In the response, the entries must appear exactly as supplied.

*** Task inputs ***

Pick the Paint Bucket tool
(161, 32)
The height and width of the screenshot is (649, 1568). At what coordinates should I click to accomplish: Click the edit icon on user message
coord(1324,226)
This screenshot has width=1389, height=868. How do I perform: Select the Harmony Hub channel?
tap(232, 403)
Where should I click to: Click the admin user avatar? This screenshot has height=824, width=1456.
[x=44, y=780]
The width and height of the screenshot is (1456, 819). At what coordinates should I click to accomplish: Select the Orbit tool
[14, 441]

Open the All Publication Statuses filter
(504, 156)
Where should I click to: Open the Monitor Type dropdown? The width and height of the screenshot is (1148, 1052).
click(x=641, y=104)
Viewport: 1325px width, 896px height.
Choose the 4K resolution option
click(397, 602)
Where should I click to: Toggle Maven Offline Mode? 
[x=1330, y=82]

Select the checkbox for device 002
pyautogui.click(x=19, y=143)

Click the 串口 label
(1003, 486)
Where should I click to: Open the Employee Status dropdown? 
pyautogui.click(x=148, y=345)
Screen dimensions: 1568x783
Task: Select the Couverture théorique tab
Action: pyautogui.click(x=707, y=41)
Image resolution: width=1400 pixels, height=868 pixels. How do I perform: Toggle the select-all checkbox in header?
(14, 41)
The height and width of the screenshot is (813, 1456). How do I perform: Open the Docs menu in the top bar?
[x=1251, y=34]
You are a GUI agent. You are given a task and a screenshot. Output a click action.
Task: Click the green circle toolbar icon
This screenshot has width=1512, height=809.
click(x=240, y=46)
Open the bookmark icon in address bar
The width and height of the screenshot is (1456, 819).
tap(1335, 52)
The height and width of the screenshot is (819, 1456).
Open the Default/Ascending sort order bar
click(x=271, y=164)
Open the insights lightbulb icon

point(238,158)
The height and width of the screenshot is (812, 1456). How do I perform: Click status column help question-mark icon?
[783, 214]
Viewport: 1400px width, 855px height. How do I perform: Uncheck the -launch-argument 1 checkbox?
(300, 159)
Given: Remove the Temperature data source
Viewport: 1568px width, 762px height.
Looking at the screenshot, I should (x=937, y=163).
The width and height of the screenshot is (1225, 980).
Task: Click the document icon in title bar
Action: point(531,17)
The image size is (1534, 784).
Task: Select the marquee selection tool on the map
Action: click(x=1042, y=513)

*** End of Task inputs ***

▶ **Solution**
Pick the Paint Bucket tool
(161, 32)
The height and width of the screenshot is (649, 1568). At what coordinates should I click to accomplish: Click the edit icon on user message
coord(1324,226)
This screenshot has width=1389, height=868. How do I perform: Select the Harmony Hub channel?
tap(232, 403)
Where should I click to: Click the admin user avatar? This screenshot has height=824, width=1456.
[x=44, y=780]
The width and height of the screenshot is (1456, 819). At what coordinates should I click to accomplish: Select the Orbit tool
[14, 441]

Open the All Publication Statuses filter
(504, 156)
Where should I click to: Open the Monitor Type dropdown? The width and height of the screenshot is (1148, 1052).
click(x=641, y=104)
Viewport: 1325px width, 896px height.
Choose the 4K resolution option
click(397, 602)
Where should I click to: Toggle Maven Offline Mode? 
[x=1330, y=82]

Select the checkbox for device 002
pyautogui.click(x=19, y=143)

Click the 串口 label
(1003, 486)
Where should I click to: Open the Employee Status dropdown? 
pyautogui.click(x=148, y=345)
Screen dimensions: 1568x783
Task: Select the Couverture théorique tab
Action: pyautogui.click(x=707, y=41)
Image resolution: width=1400 pixels, height=868 pixels. How do I perform: Toggle the select-all checkbox in header?
(14, 41)
The height and width of the screenshot is (813, 1456). How do I perform: Open the Docs menu in the top bar?
[x=1251, y=34]
You are a GUI agent. You are given a task and a screenshot. Output a click action.
Task: Click the green circle toolbar icon
This screenshot has width=1512, height=809.
click(x=240, y=46)
Open the bookmark icon in address bar
The width and height of the screenshot is (1456, 819).
tap(1335, 52)
The height and width of the screenshot is (819, 1456).
Open the Default/Ascending sort order bar
click(x=271, y=164)
Open the insights lightbulb icon

point(238,158)
The height and width of the screenshot is (812, 1456). How do I perform: Click status column help question-mark icon?
[783, 214]
Viewport: 1400px width, 855px height. How do I perform: Uncheck the -launch-argument 1 checkbox?
(300, 159)
Given: Remove the Temperature data source
Viewport: 1568px width, 762px height.
Looking at the screenshot, I should (x=937, y=163).
The width and height of the screenshot is (1225, 980).
Task: Click the document icon in title bar
Action: point(531,17)
The image size is (1534, 784).
Task: Select the marquee selection tool on the map
Action: click(x=1042, y=513)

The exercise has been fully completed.